The candidates--some 100,000 of them --campaigned right through election day. Ministers and imams, grocers and streetcar conductors, they handshook their way right up to the polling boxes, passed out slips of colored paper with their names printed in helpfully large letters. The most conscientious elector (compelled to vote, or pay a $3 fine), retiring to his polling booth with a list of candidates six pages long, had a tough time finding as many as 30 names that he could recognize and mark. It took President Nasser himself four minutes to vote, though the day before he had gone over a list of all of the 210 candidates in his Cairo district.
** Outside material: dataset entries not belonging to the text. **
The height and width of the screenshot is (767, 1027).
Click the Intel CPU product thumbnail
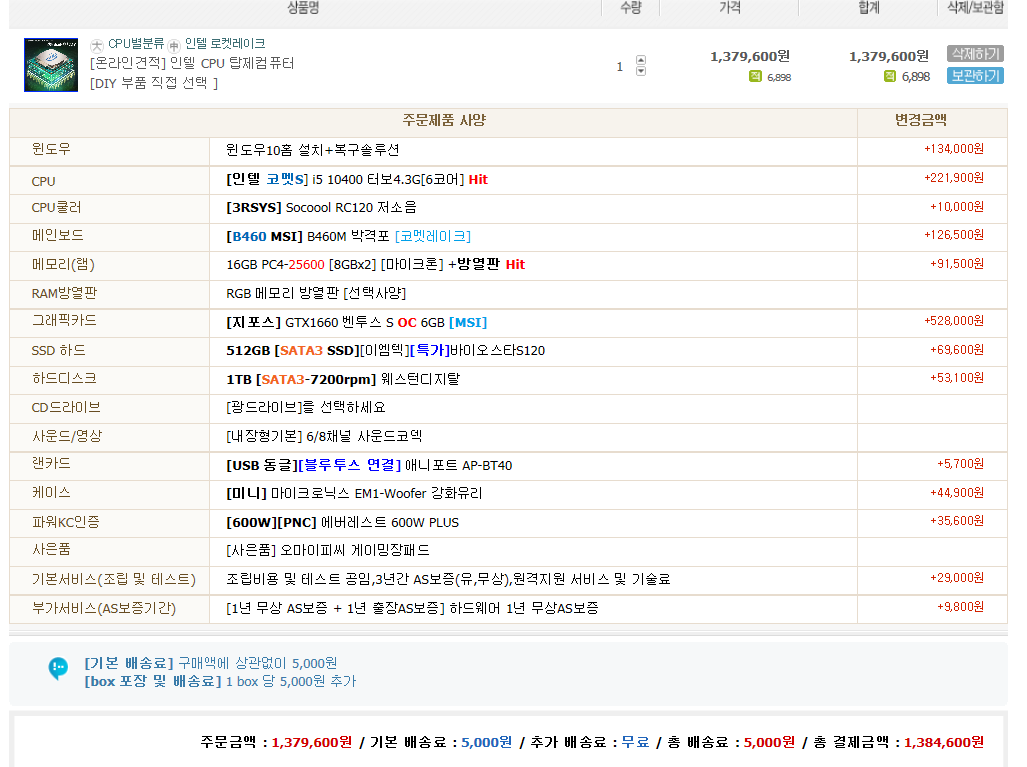point(51,65)
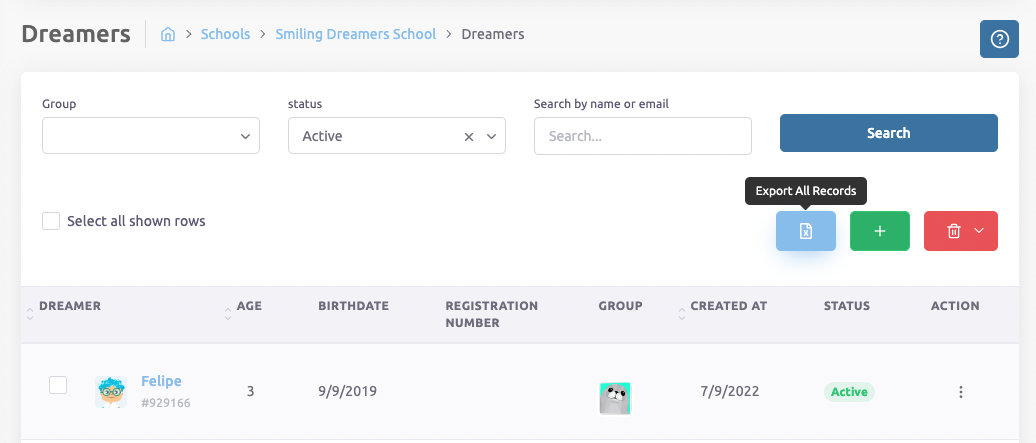Focus the name or email search field

(642, 136)
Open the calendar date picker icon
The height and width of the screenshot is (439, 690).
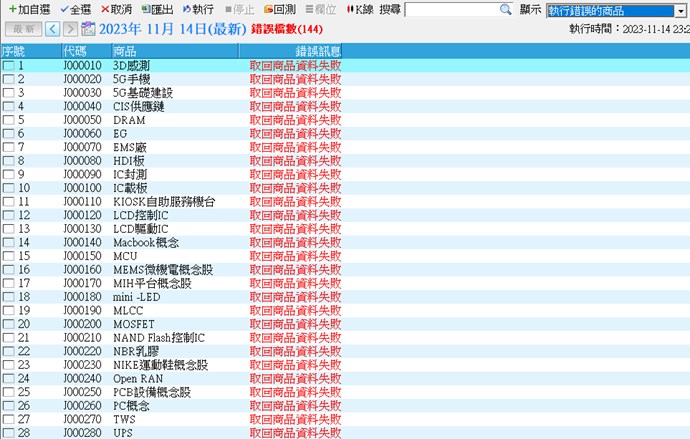88,29
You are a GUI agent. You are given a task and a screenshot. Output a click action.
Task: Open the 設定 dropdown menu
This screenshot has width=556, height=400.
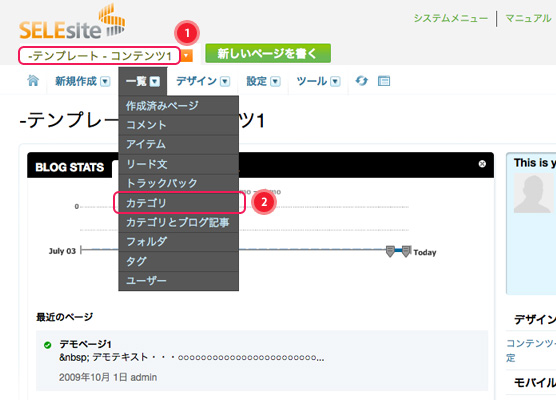[263, 81]
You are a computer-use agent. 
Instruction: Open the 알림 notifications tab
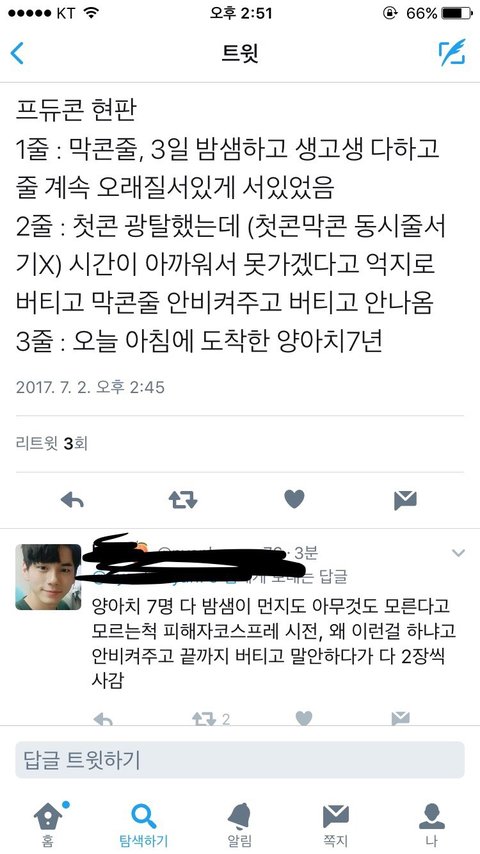pos(240,823)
After five years in power, President Nasser was setting out to create some sort of popular basis for his government. With his soldierly suspicion of all old-style politicians, he had decided to begin at the bottom. In last week's balloting Egyptians and Syrians elected 39,364 local councillors. These councillors would become members of Nasser's National Union, which, he insisted, is "not a single-party system but the framework within which the revolution now beginning will take place." Local councillors will choose provincial councillors, who in turn will elect a General Council for the whole United Arab Republic. From this council President Nasser himself will select a new National Assembly to draft the constitution for his "socialist, democratic and cooperative society."

Since he keeps the power to appoint the Assembly, Nasser's National Union only slightly modifies his present dictatorship. But he evidently intends that the local councils will take over some responsibility in municipal affairs, which have been absolutely controlled by the central government from the days of Ottoman Turkish rule. Says one Western diplomat: "The National Union is the first 5% installment on democracy."

In Egypt itself, Nasser long ago eliminated old-line political parties. But in his northern province of Syria, which he took over in 1958, there were still the powerful Baath socialists, who, though nominally outlawed like all parties, have been rewarded with five of 16 seats in the Syrian regional Cabinet for helping to put over the merger of the two countries. Last week, between the maneuverings of Nasser and the ganging up of landowners, businessmen and Moslem elders, who banded together in a conservative front, the Baath socialists lost control of Syria. Over both provinces Gamal Abdel Nasser reigned supreme.